**Goal of the exercise:**
When you give the entries again, keep every word as it stands and drop the pictures.

----

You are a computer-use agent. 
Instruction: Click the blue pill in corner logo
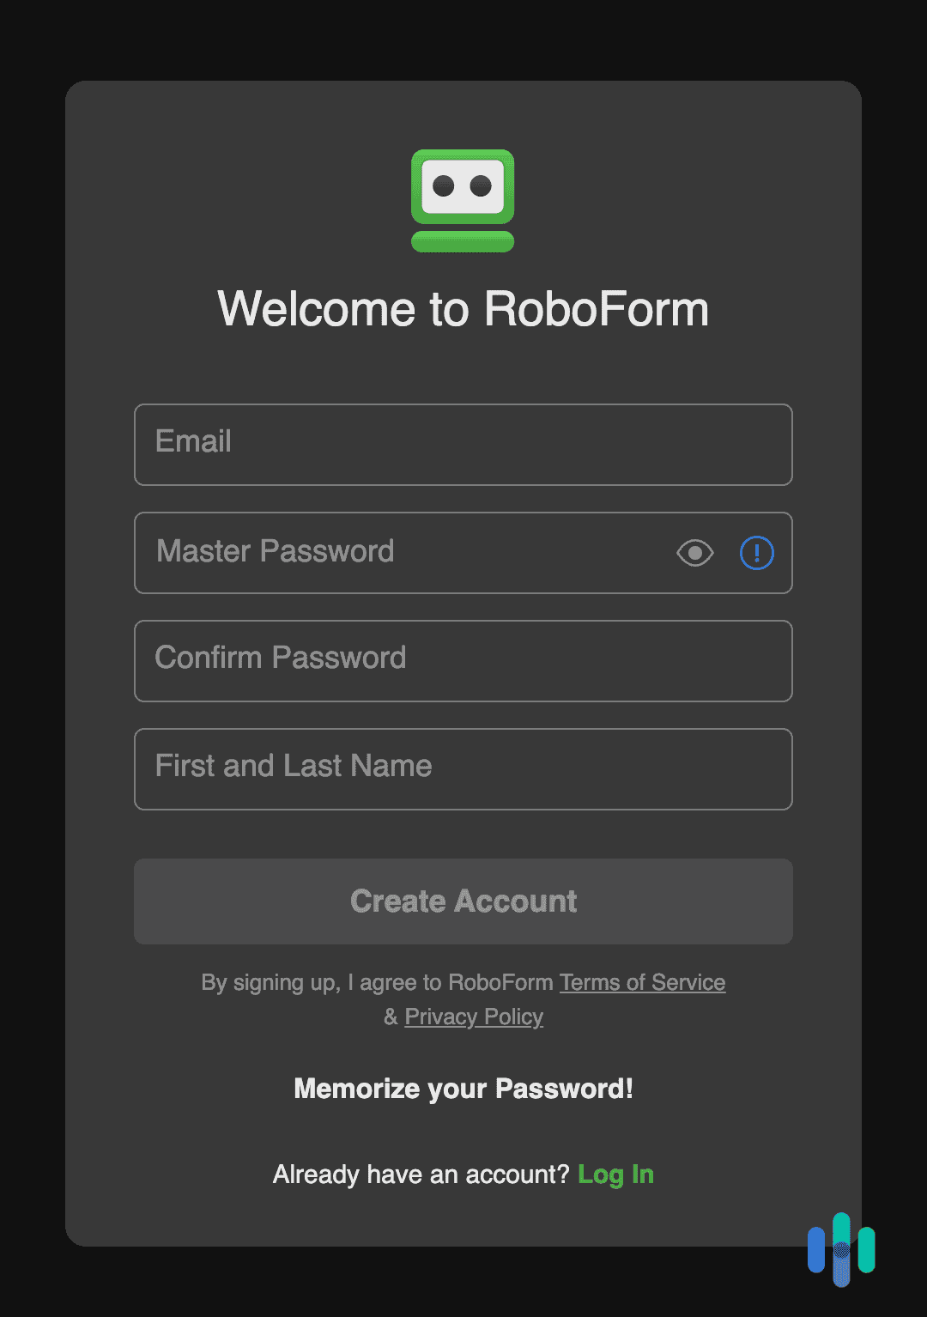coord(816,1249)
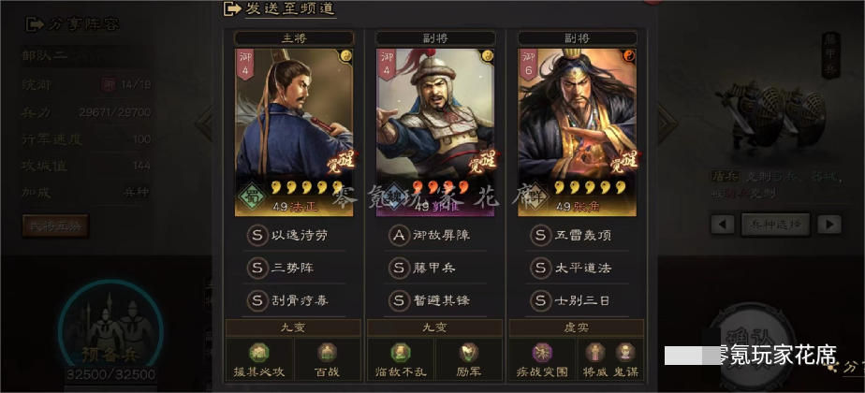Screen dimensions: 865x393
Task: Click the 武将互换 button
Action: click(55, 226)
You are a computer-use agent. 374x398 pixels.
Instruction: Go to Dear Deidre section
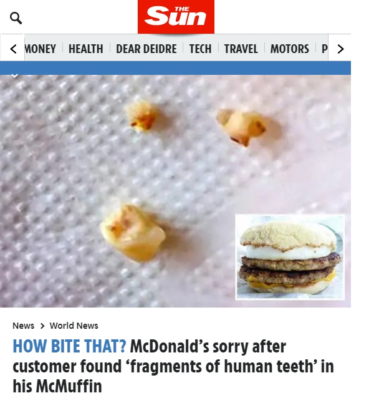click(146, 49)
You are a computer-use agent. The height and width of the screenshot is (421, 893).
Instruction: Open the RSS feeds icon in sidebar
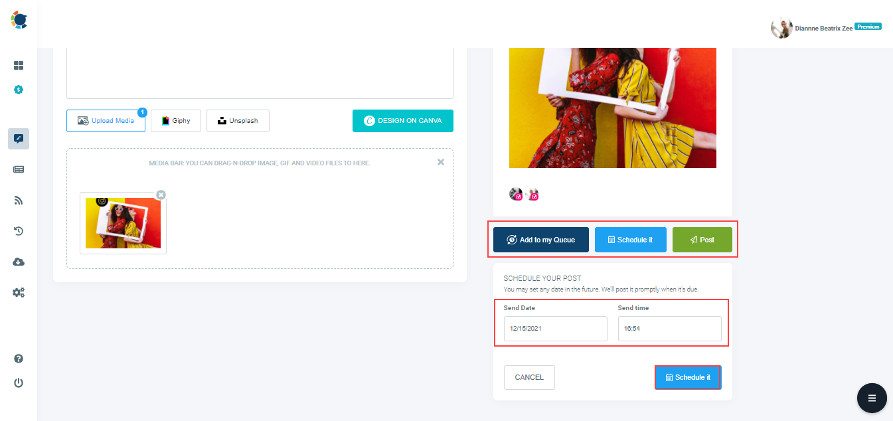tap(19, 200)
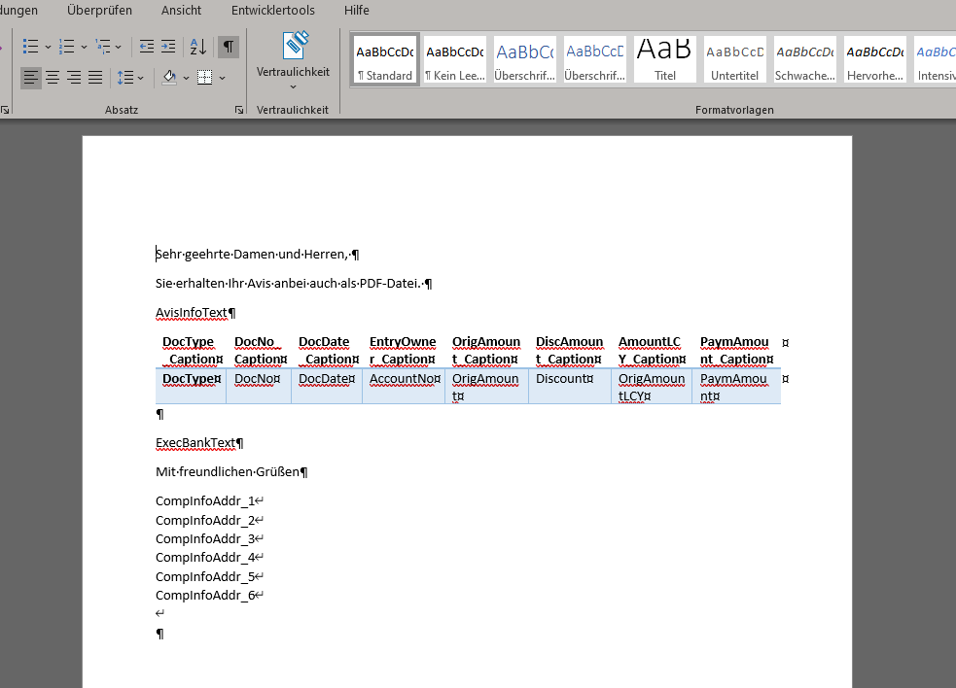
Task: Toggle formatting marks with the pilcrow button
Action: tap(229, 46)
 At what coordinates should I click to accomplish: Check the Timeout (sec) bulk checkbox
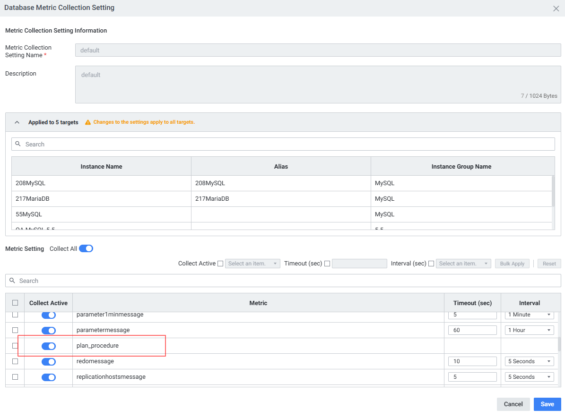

----

**Your response:**
You are a computer-use agent. 
Instruction: Click the blue pill in corner logo
coord(816,1249)
Screen dimensions: 865x393
Task: Click the 武将互换 button
Action: click(55, 226)
You are a computer-use agent. 374x398 pixels.
Instruction: Go to Dear Deidre section
click(146, 49)
You are a computer-use agent. The height and width of the screenshot is (421, 893).
Instruction: Open the RSS feeds icon in sidebar
tap(19, 200)
Task: Toggle formatting marks with the pilcrow button
Action: tap(229, 46)
 At what coordinates should I click to accomplish: Check the Timeout (sec) bulk checkbox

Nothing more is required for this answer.